**Requirement:** Transcribe each line below verbatim; pictures excluded.

**Study material:**

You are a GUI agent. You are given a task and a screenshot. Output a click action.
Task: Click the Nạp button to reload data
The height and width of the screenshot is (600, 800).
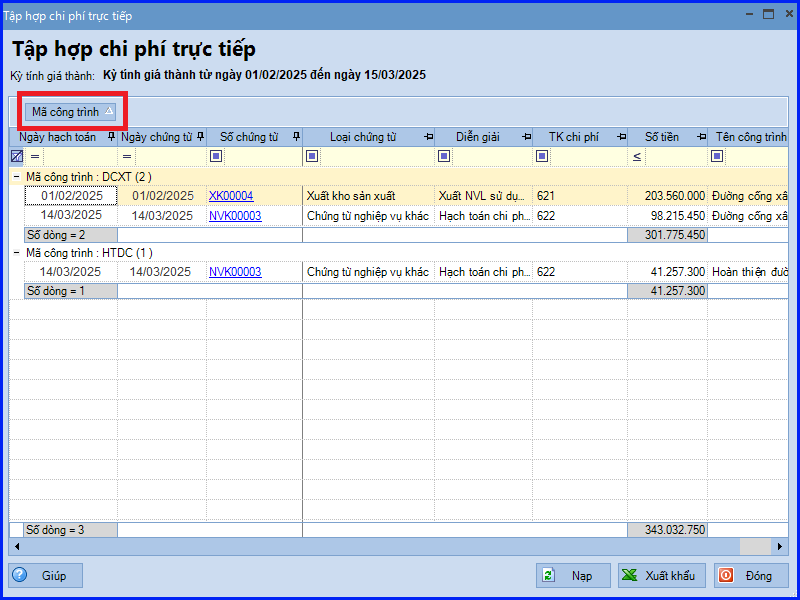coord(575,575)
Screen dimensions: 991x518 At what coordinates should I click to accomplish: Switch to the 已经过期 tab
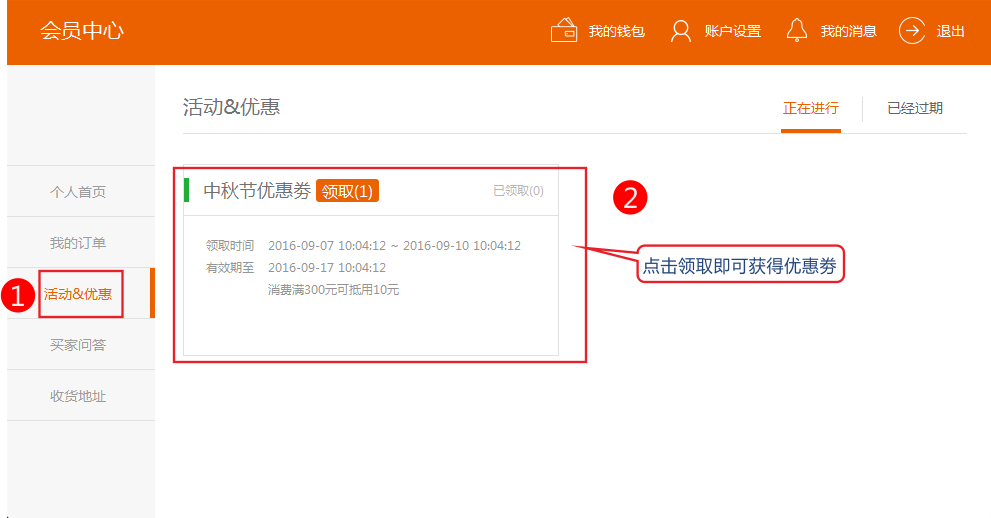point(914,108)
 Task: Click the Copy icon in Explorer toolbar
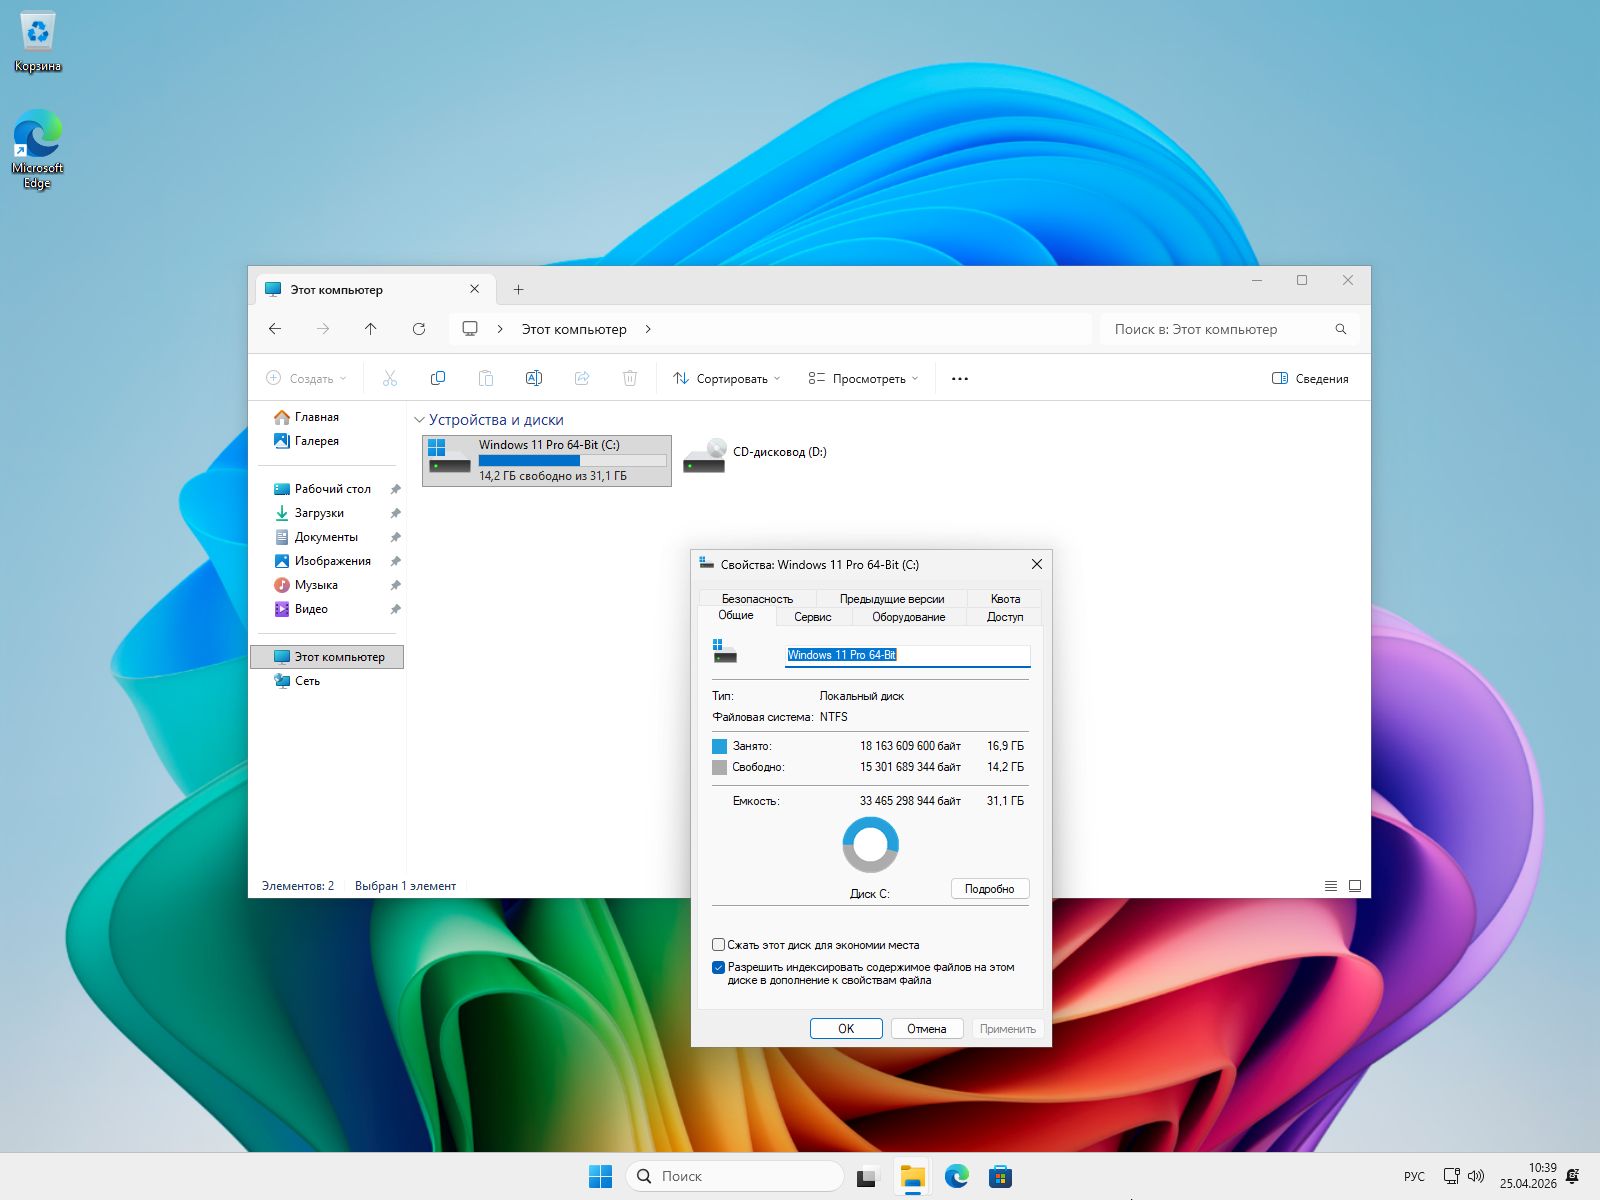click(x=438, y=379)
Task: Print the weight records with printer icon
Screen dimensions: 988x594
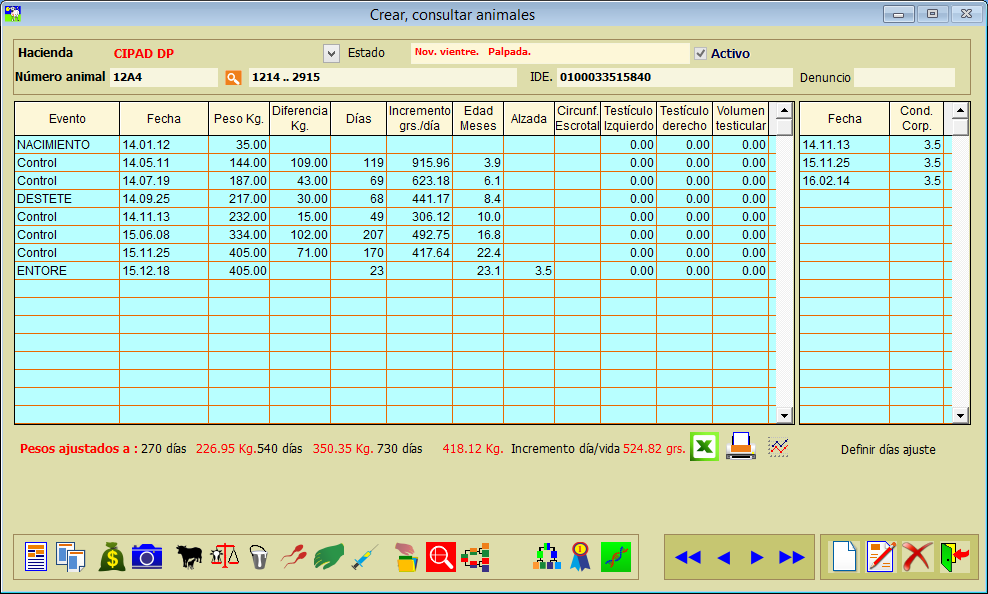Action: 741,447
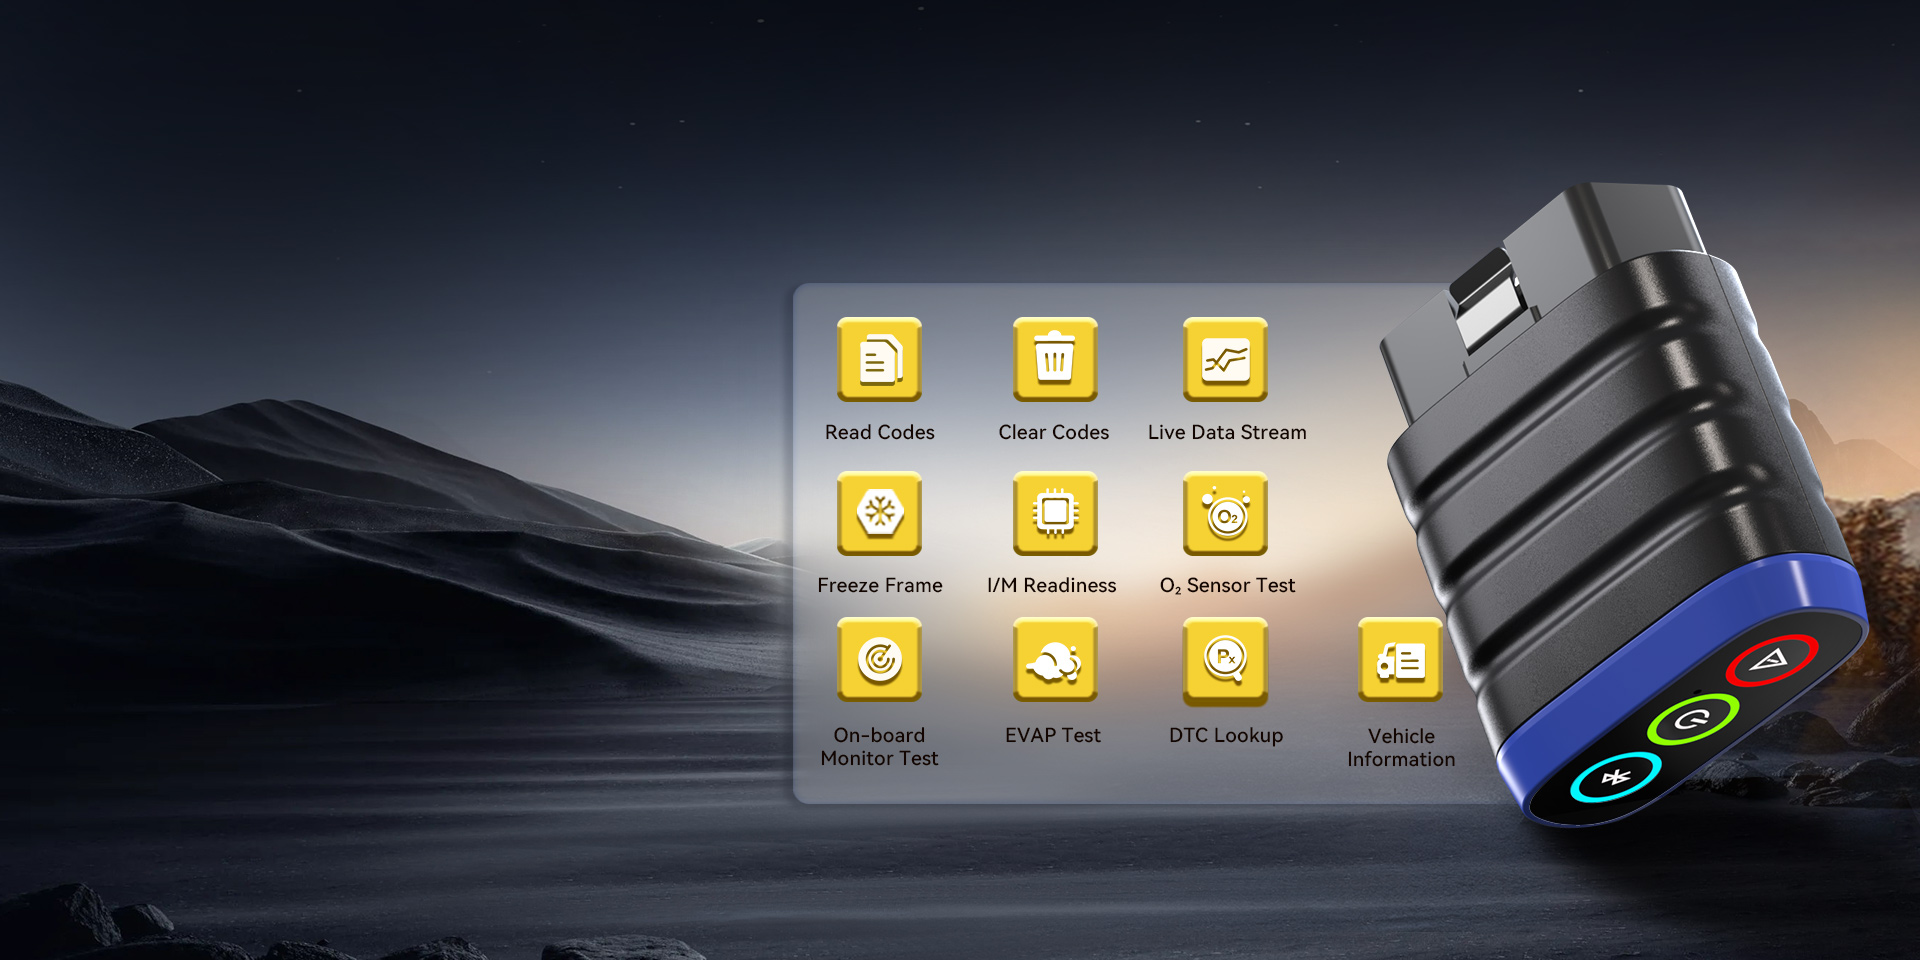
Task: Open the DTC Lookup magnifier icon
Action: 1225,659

**Output of the exercise:**
You are a GUI agent. You are given a task and a screenshot. Output a click action.
Task: Click the Nạp button to reload data
The height and width of the screenshot is (600, 800).
coord(575,575)
Screen dimensions: 991x518 At what coordinates should I click to accomplish: Switch to the 已经过期 tab
point(914,108)
 Task: Click the Copy icon in Explorer toolbar
click(x=438, y=379)
Task: Print the weight records with printer icon
Screen dimensions: 988x594
Action: 741,447
Task: Open the DTC Lookup magnifier icon
Action: 1225,659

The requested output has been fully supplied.